Blue, of almost any shade, becomes a light complexion, besides being an admirable set-off to black velvet, which can, in almost all cases, be judiciously used in the collar, in which case, a lighter shade of blue (also becoming such a complexion) can be worn without killing (as it is technically termed), the darker shade of the coat—the velvet harmonizing both.

Brown being what is termed a warm color, is eminently adapted for fall and winter wear—olive and dark green, for summer.

When Beau Brummel was asked what constituted a well-dressed man, he replied, "Good linen—plenty of it, and country washing." This, perhaps, is rather too primitive. The almost equally short opinion of the French critic is decidedly more comprehensive—"un homme bien coiffé, et bien chaussé, peut se présenter partout." Under any circumstances, however, it may be laid down as immutable, that the extremities are most important parts, when considered as objects for dress, and that a well appointed hat, faultlessly-fitting gloves, and immaculate boots, are three essentials to a well-dressed man, without which the otherwise best constituted dress will appear unfinished.

Besides the necessity for the greatest care required in the selection of colors, with regard to their harmonizing with each other, and their general adaptation to the complexion or contour of the wearer, there is another matter of the first importance, and this is, the cut. Of course, everything should be sacrificed to perfect ease, as any garment which pinches, or incommodes the wearer, will strongly militate against the easy deportment of even the most graceful, and tend to give a contracted and constrained appearance. Every garment, therefore, should leave the wearer perfectly free and uncontrolled in every motion; and, having set out with this proviso, the artiste may proceed to invest his work with all the minute and seemingly immaterial graces and touches, which, although scarcely to be remarked, still impart an air or character, which is unmistakable, and is expressed in the French word chique.

Wadding, or stuffing, should be avoided as much as possible. A little may be judiciously used to round off the more salient points of an angular figure, but when it is used for the purpose of creating an egregiously false impression of superior form, it is simply snobbish. Some one has called hypocrisy "the homage which vice pays to virtue." Wadding is the homage which snobbishness pays to symmetry!

A well-dressed man will never be the first to set a new fashion; he will allow others to hazard the innovation, and decline the questionable honor of being the first to advertise a novelty. Two lines of Pope (I believe), admirably illustrate the middle course:—

"Be not the first by whom the new is tried,
Nor yet the last by whom 'tis set aside."

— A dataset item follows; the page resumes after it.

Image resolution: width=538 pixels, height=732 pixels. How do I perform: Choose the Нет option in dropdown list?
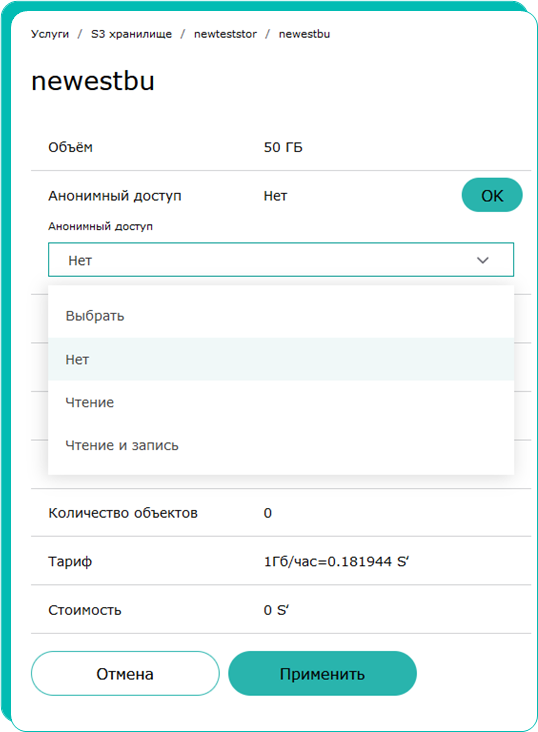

Besides which he will find it far easier to become a critic than an author; and as there is sure to be a vast number of men who "greatly daring" dress, he will merely be at the trouble of discriminating which is worthy of selection or rejection; he will thus verify the old saw, that "fools make feasts and wise men eat thereof," and avoid, by means of his own knowledge of the becoming, the solecisms which are pretty certain to occur in a number of experiments.